Answer these questions from the Fort Jackson recycling article below:
1. What is the grand prize in the art contest?
2. Where and during what hours does Fort Jackson's celebration take place?
3. What minimum percentage of its construction and demolition waste must Fort Jackson recycle?

| Text excerpt |
[start]

FORT JACKSON, S.C. -- On Nov. 15, Fort Jackson will celebrate America Recycles Day with an art contest, recycling drive, education displays, music vendors and more.

"We want to make people on Fort Jackson aware of what can be recycled," said Stephanie Gillian, post solid waste manager. "It's to educate them on the importance of recycling, and to educate them on the opportunities here at Fort Jackson."

The contest entries must be made of at least 50 percent recycled materials or waste, and will compete in four different categories, including Best Use of Recycled Materials, People's Choice, Kid's Recycle Winner and the Grand Prize. The grand prize is a $500 gift card.

America Recycles Day is the only nationally recognized day dedicated to promoting and celebrating recycling. Fort Jackson's celebration takes place 10 a.m. to 2 p.m. at the Officers' Club. Activities are scheduled that day in the parking lot and Regimental Room of the Officers' Club.

"In the parking lot, we will be taking clothing donations for the Fort Jackson Thrift Store," said Lisa McKnight, the post's environmental awareness and outreach training coordinator. "And we will be doing a book exchange. The library doesn't need any books, nor do they have any to donate, so it's going to be a 'free-for-all table.'"

Crafters will be selling their work, and organizations such as the Department of Health and Environmental Control and Richland County government will also have tables set up for the event.

Recycling events also have benefits that aren't as immediate.

The U.S. Department of Defense requires Fort Jackson to recycle at least 44 percent of its solid waste, and at least 60 percent of its construction and demolition waste, Gillian said.

"Through these kinds of events, this is how the community can help the installation meet these goals," she said. "They are a part of helping us meet these Armywide regulatory requirements."

[end]

| Records shown |

[start]

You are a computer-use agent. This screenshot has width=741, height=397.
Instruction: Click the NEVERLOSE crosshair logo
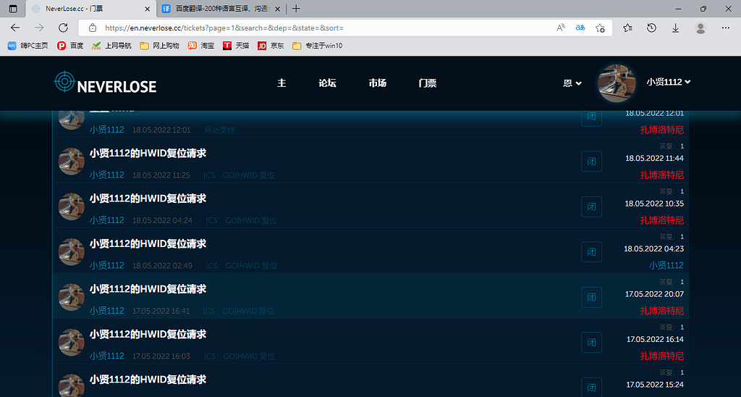(64, 82)
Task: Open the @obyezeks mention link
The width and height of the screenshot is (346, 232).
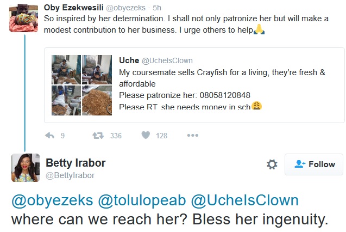Action: pyautogui.click(x=52, y=202)
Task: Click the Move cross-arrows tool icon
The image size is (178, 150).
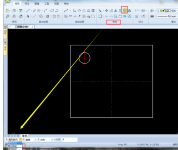Action: (x=107, y=10)
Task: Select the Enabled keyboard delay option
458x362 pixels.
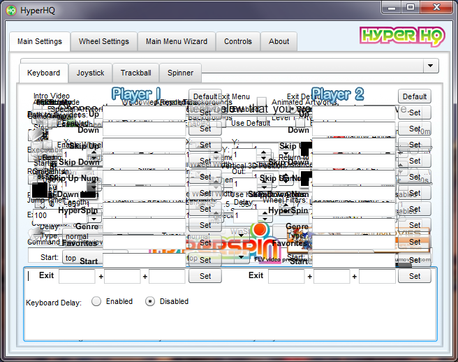Action: pos(96,301)
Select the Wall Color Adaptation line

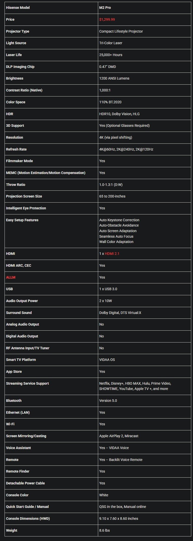click(x=116, y=242)
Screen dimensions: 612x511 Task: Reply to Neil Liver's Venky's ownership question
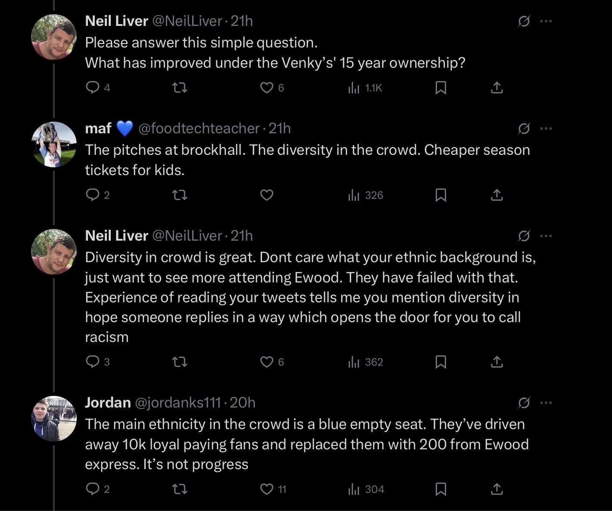pyautogui.click(x=93, y=88)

[end]

| Complete output |
1. A $500 gift card.
2. At the Officers' Club, from 10 a.m. to 2 p.m.
3. At least 60 percent.